**Directions:**
Look through the listing below and report how many lines contain "agent", as a bare number.

**Input:**
::::::::

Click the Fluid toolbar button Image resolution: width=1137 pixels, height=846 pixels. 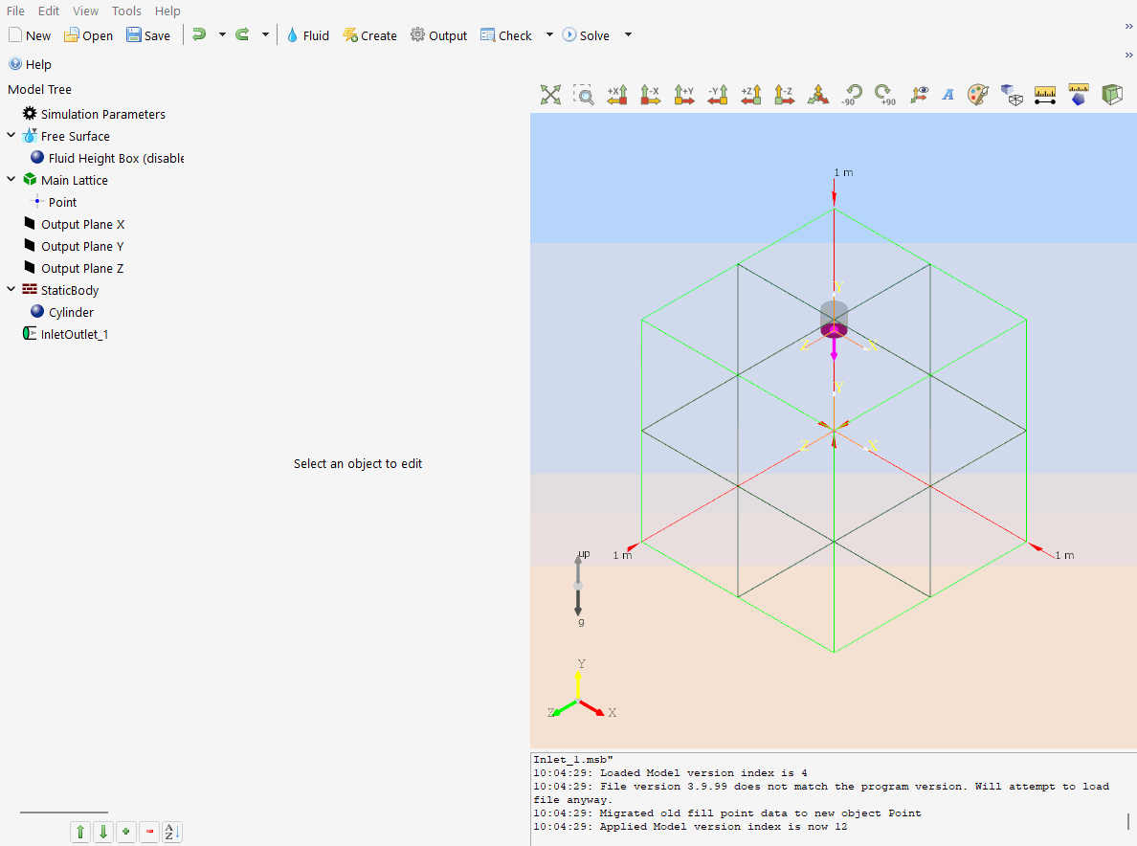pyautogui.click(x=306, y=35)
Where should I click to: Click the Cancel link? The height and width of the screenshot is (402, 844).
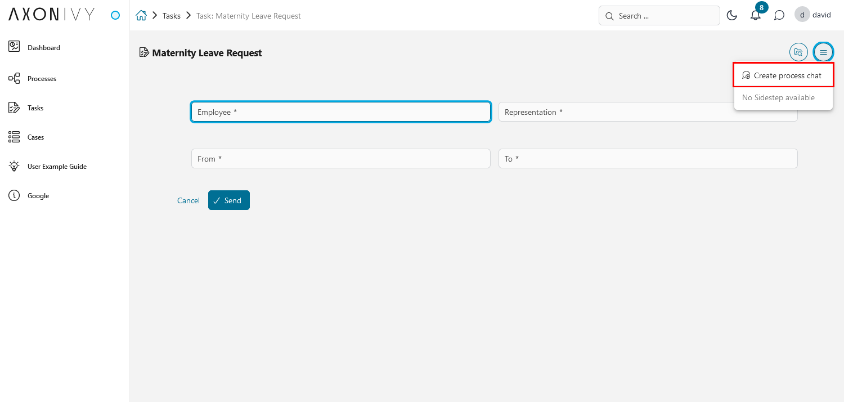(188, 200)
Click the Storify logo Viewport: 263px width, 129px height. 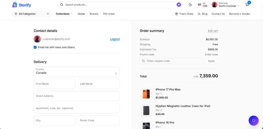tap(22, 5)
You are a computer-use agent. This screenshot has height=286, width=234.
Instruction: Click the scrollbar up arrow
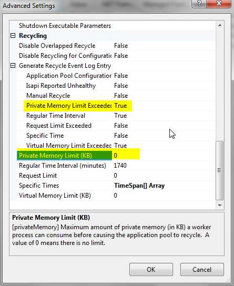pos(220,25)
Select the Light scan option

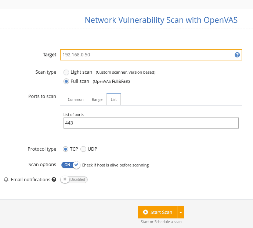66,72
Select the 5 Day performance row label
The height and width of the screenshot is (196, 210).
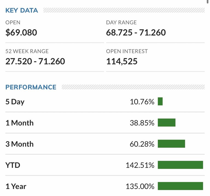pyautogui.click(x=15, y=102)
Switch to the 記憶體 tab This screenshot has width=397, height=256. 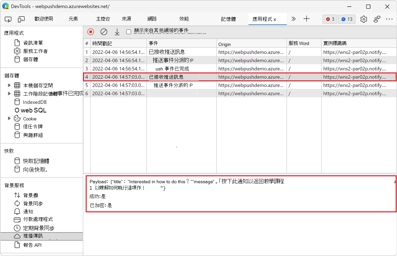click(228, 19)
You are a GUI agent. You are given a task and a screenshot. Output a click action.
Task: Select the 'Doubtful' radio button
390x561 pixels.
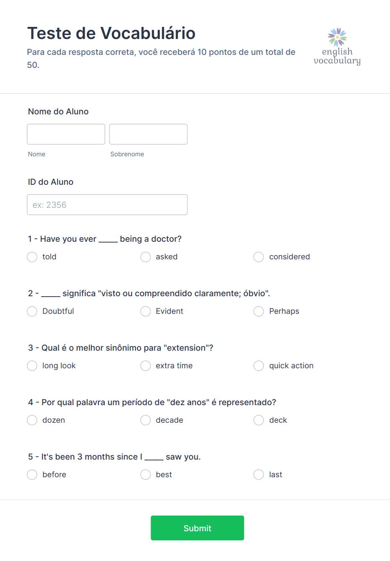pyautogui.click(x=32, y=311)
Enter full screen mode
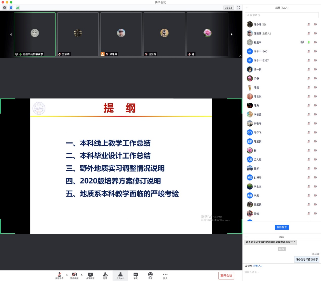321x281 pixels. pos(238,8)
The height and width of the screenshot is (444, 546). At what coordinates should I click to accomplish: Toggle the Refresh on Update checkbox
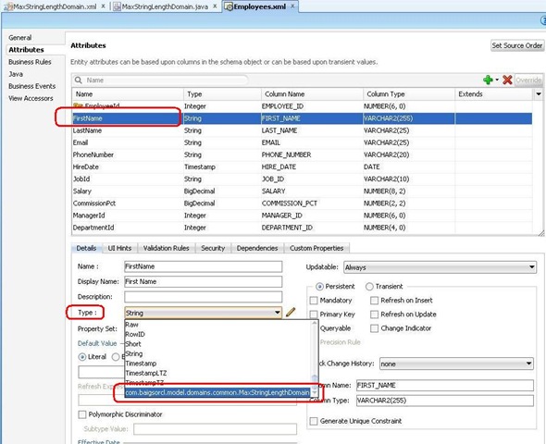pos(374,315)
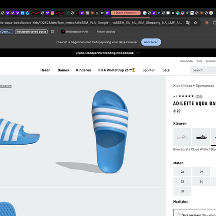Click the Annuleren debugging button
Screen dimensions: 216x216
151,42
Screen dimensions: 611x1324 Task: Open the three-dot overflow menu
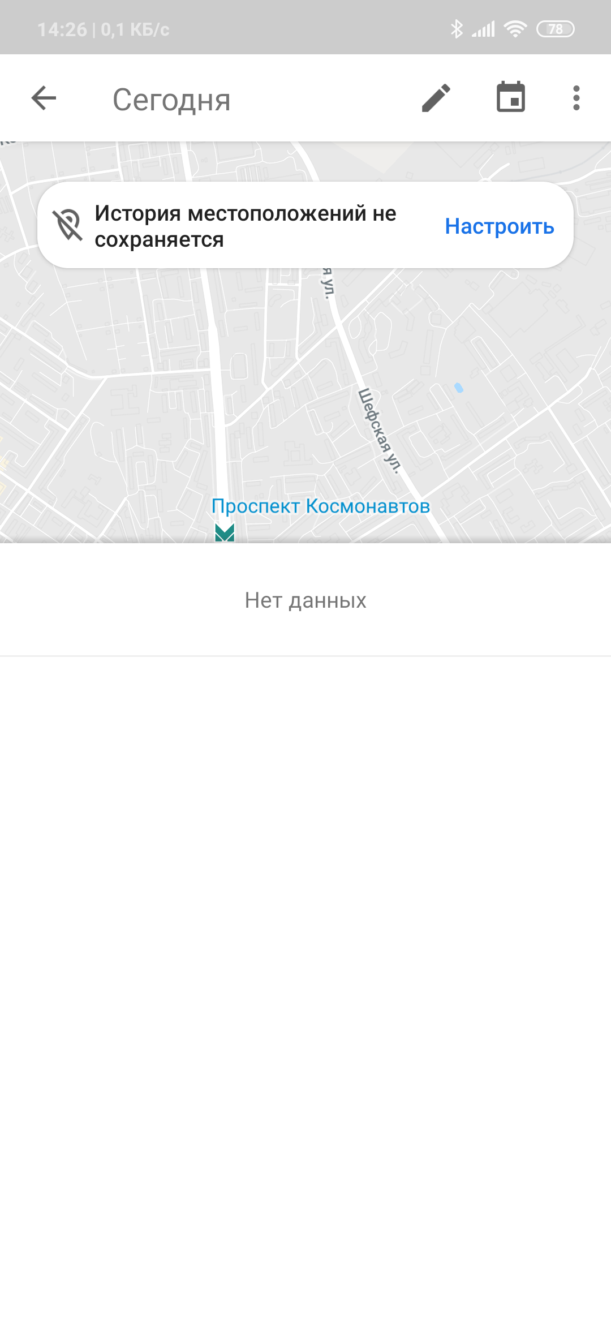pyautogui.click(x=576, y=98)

::::::::

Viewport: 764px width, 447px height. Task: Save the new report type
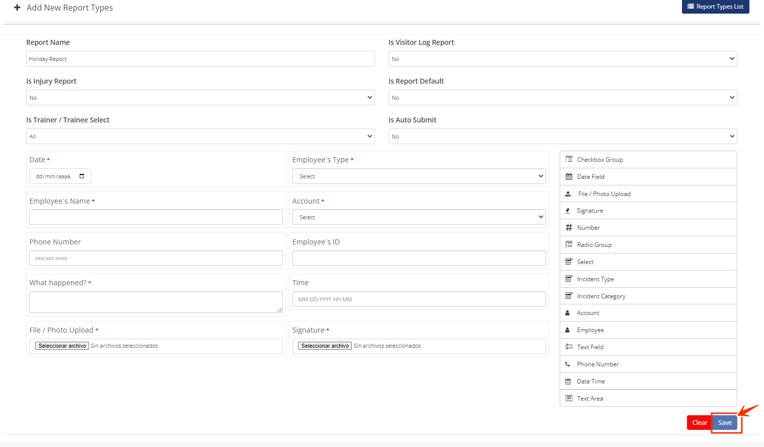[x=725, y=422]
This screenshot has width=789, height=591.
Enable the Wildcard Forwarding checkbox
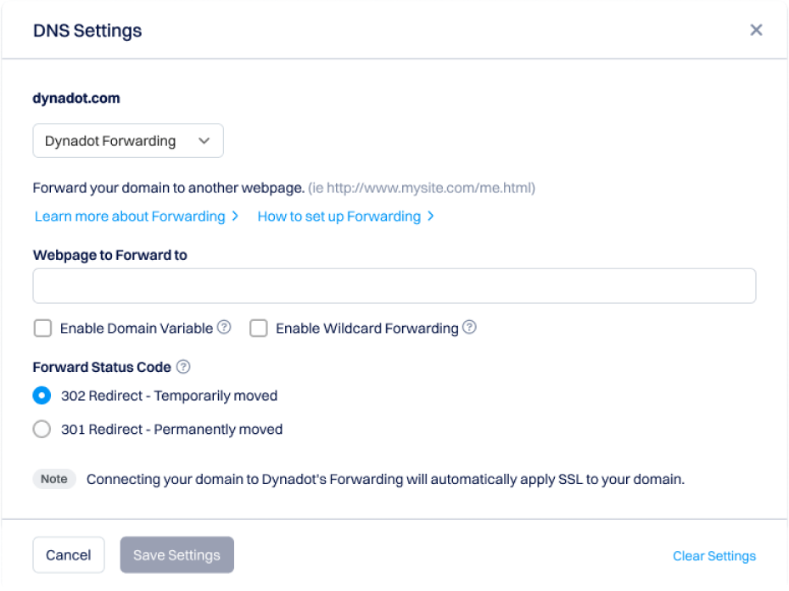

::::::::

**Solution below:**
2